Items listed in a dataset:
━━━━━━━━

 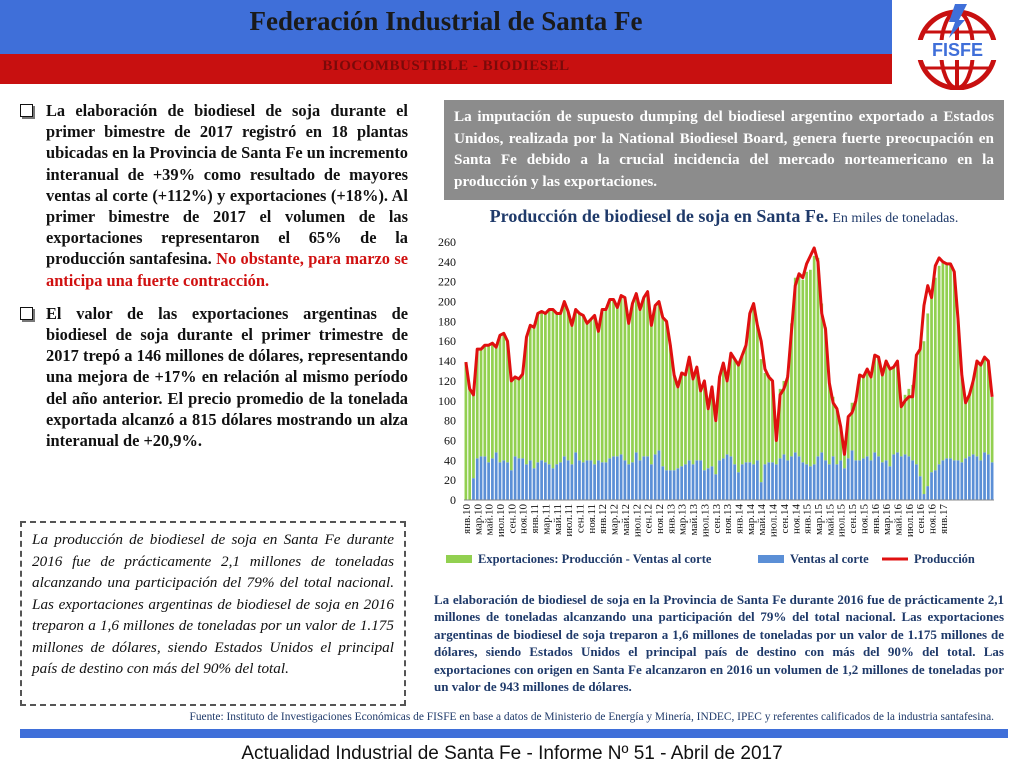 I want to click on legend-label: Producción, so click(x=944, y=559).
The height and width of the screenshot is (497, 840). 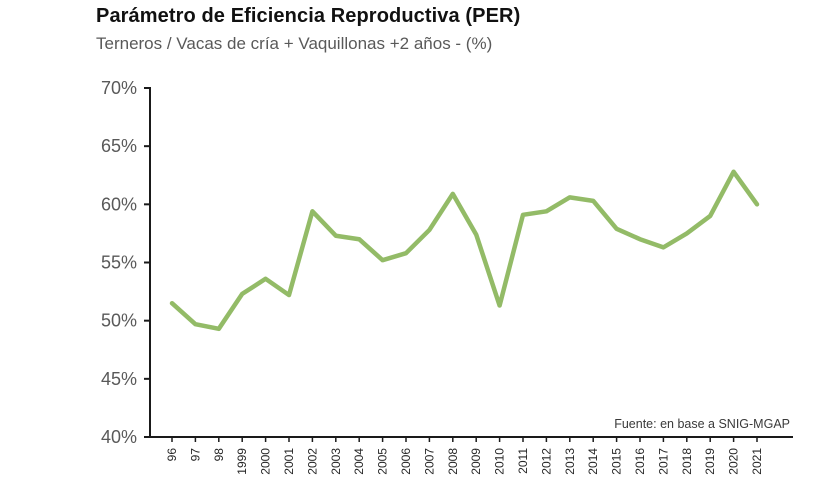 I want to click on x-tick-label: 2002, so click(x=312, y=462).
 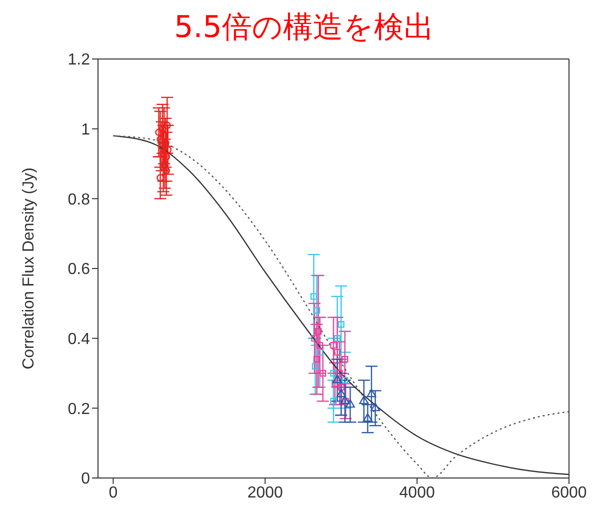 What do you see at coordinates (29, 269) in the screenshot?
I see `y-axis-title: Correlation Flux Density (Jy)` at bounding box center [29, 269].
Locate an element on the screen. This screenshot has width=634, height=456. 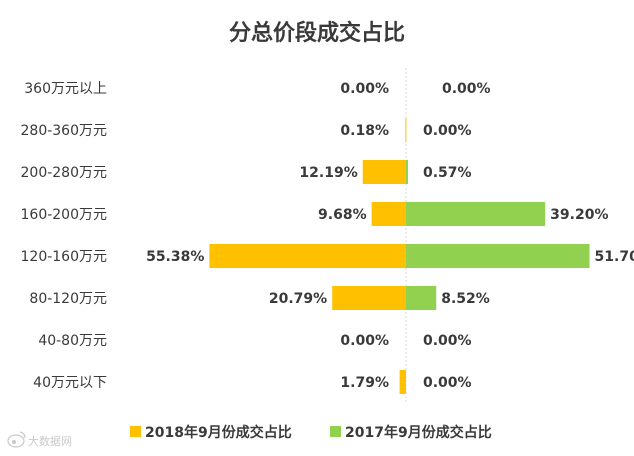
value-label: 20.79% is located at coordinates (298, 299).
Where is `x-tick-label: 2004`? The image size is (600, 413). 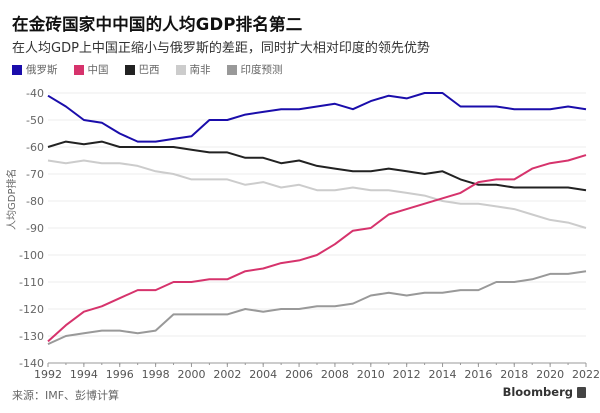
x-tick-label: 2004 is located at coordinates (263, 374).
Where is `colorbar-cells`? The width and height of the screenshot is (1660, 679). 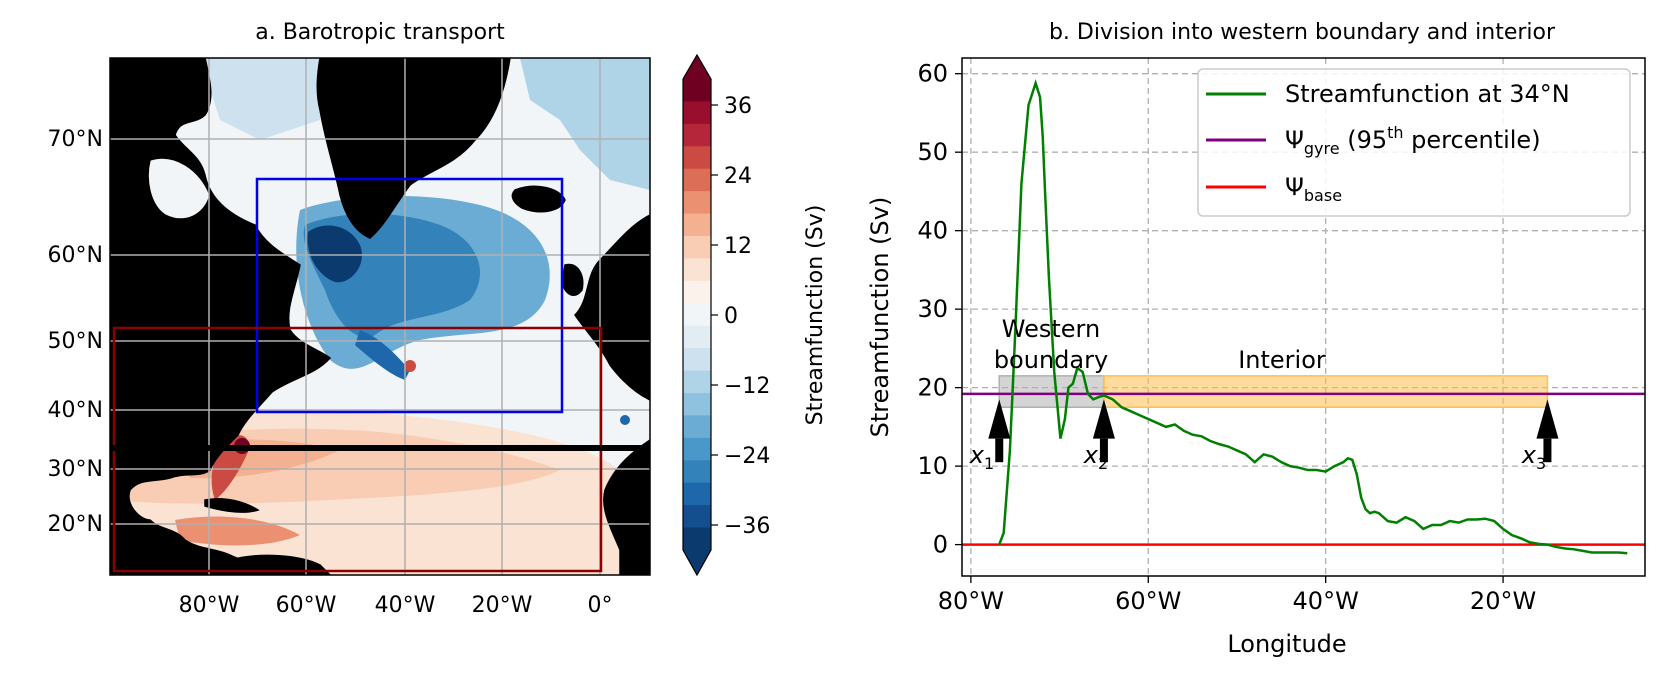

━━━━━━━━

*WRITTEN TASK*.
Reproduce the data word for word, from the line that contains "is (600, 413)." through the end of the data. Leave the pictures out of your answer.

*EXERCISE ANSWER*.
Where is `x-tick-label: 2004`? The image size is (600, 413). 
x-tick-label: 2004 is located at coordinates (263, 374).
Where is `colorbar-cells`? The width and height of the screenshot is (1660, 679). 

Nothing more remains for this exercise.